Set down exactly the lines below, from the one containing "Image resolution: width=605" through the final line, and include no others.

[Source records]
┌──

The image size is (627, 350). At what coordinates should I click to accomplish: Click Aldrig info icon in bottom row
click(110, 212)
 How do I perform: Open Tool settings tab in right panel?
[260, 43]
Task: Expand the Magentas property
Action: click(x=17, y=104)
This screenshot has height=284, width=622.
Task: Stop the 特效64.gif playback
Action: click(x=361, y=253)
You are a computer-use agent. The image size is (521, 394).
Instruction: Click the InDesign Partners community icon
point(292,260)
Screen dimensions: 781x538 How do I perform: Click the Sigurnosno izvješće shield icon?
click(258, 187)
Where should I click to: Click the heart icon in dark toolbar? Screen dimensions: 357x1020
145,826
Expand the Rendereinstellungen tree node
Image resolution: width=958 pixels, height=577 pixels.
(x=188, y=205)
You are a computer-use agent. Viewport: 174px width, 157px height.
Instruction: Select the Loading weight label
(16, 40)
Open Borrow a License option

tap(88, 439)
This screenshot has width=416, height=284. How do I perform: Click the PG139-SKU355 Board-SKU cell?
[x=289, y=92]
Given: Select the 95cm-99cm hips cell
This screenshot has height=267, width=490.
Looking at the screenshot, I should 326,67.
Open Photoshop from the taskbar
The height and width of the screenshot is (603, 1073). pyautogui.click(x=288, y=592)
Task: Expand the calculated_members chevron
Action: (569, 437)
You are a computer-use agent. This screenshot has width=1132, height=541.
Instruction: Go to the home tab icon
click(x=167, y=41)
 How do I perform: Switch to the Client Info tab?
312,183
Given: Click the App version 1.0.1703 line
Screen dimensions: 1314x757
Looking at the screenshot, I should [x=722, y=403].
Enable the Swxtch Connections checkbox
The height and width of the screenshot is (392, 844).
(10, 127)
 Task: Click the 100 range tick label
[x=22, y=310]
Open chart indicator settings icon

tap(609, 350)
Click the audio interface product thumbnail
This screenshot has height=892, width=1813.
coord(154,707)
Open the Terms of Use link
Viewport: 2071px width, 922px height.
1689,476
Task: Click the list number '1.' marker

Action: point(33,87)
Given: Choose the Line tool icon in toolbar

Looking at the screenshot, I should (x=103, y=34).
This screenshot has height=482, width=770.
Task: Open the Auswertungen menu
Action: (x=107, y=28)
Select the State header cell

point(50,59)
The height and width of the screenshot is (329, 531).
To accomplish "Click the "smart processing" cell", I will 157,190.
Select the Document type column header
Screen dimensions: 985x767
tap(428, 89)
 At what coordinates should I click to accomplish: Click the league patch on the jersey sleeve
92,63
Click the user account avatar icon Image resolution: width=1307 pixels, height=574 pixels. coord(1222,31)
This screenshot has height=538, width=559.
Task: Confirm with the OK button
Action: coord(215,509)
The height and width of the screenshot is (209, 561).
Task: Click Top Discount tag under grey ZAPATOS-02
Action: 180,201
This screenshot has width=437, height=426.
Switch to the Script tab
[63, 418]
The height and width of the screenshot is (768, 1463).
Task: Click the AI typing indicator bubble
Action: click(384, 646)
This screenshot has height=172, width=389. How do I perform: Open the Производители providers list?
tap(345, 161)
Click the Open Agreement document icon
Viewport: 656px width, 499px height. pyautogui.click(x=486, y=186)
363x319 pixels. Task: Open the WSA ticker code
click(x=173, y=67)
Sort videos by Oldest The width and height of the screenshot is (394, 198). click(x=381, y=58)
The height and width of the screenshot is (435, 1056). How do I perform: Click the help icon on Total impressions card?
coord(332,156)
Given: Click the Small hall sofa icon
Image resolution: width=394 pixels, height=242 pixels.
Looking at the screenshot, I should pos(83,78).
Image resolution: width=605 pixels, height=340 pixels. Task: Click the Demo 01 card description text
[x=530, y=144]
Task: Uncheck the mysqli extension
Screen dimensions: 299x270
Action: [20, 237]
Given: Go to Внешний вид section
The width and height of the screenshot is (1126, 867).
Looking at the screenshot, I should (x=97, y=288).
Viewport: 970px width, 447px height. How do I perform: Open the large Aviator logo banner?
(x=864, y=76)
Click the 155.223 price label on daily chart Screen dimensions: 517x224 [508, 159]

└──

Expected output:
Image resolution: width=605 pixels, height=340 pixels. Task: Click the Demo 01 card description text
[x=530, y=144]
Task: Uncheck the mysqli extension
Screen dimensions: 299x270
Action: [20, 237]
Given: Go to Внешний вид section
The width and height of the screenshot is (1126, 867).
Looking at the screenshot, I should (x=97, y=288).
Viewport: 970px width, 447px height. How do I perform: Open the large Aviator logo banner?
(x=864, y=76)
Click the 155.223 price label on daily chart Screen dimensions: 517x224 [508, 159]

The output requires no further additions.